I began to wonder about Sickert when I was flipping through a book of his art. The first plate I landed on was an 1887 painting of the well-known Victorian performer Ada Lundberg at the Marylebone Music Hall. She is supposed to be singing but looks as if she is screaming as the leering, menacing men look on. I am sure there are artistic explanations for all of Sickert's works. But what I see when I look at them is morbidity, violence, and a hatred of women. As I continued to follow Sickert and the Ripper, I began to see unsettling parallels. Some of his paintings bear a chilling resemblance to mortuary and scene photographs of Jack the Ripper's victims.
I noticed murky images of clothed men reflected in mirrors inside gloomy bedrooms where nude women sit on iron bedsteads. I saw impending violence and death. I saw a victim who had no reason to fear the charming, handsome man who had just coaxed her into a place and state of utter vulnerability. I saw a diabolically creative mind, and I saw evil.
I began adding layer after layer of circumstantial evidence to the physical evidence discovered by modern forensic science and expert minds.
All along, forensic scientists and I have hoped for DNA. But it would be a year and more than a hundred tests later before we would begin to see the first shadows of the 75- to 114-year-old genetic evidence that Walter Sickert and Jack the Ripper left when they touched and licked postage stamps and envelope flaps. Cells from the inside of their mouths sloughed off into their saliva and were sealed in adhesive until DNA scientists apprehended the genetic markers with tweezers, sterile water, and cotton swabs.
The best result came from a Ripper letter that yielded a single-donor mitochondrial DNA sequence, specific enough to eliminate 99% of the population as the person who licked and touched the adhesive backing of that stamp. This same DNA sequence profile turned up as a component of another Ripper letter, and two Walter Sickert letters.
Genetic locations from this DNA sequence were found on other Sickert items, such as coveralls he wore when he painted. The DNA in all but the single-donor Ripper stamp is mixed with other genetic sequence profiles from other people. (This is neither surprising nor damning.) The DNA evidence is the oldest ever tested in a criminal case.

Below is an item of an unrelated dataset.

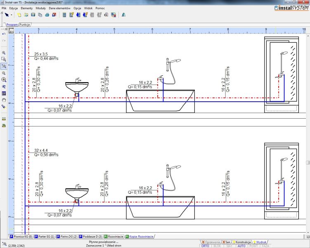Open the Moduły menu

pyautogui.click(x=41, y=8)
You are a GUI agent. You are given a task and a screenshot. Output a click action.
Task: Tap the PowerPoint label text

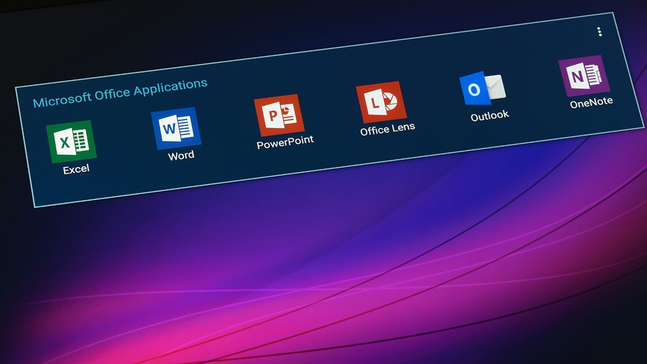pyautogui.click(x=285, y=142)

This is only the beginning. We aren't finished with our DNA testing and other types of forensic analyses. These could go on for years as the technology advances at an exponential rate.
There is other physical evidence as well. Forensic scientists as well as art, paper, and lettering experts found the following: a Ripper letter written on artists' paper; watermarks on paper used in Ripper letters that match watermarks on paper used by Walter Sickert; Ripper letters written with the waxy-soft crayonlike ground used in lithography; Ripper letters with paint or ink applied with a paintbrush. A microscopic exam revealed that the "dried blood" on Ripper letters is consistent with the oil-and-wax mixtures used in etching ground, and under ultraviolet light it fluoresced milky white, which is also consistent with etching ground. Art experts say that sketches in Ripper letters are professional and are consistent with Walter Sickert's art works and technique.

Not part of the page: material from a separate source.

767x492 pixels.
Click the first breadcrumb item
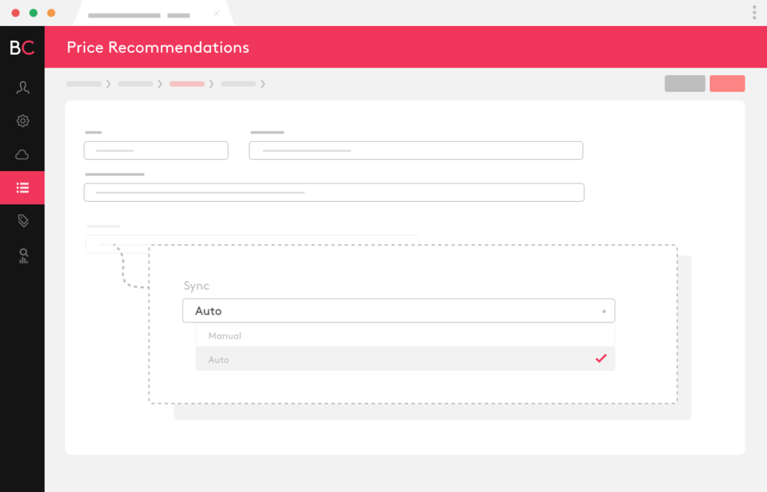[84, 84]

As an interesting aside, a blood-detection test conducted on the blood-like etching ground smeared and painted on Ripper letters came up as inconclusive - which is very unusual. Two possible explanations are as follows: It could be a reaction to microscopic particles of copper, since in this type of testing copper could cause inconclusive results or a false positive; or it could be the presence of blood mixed with the brown etching ground.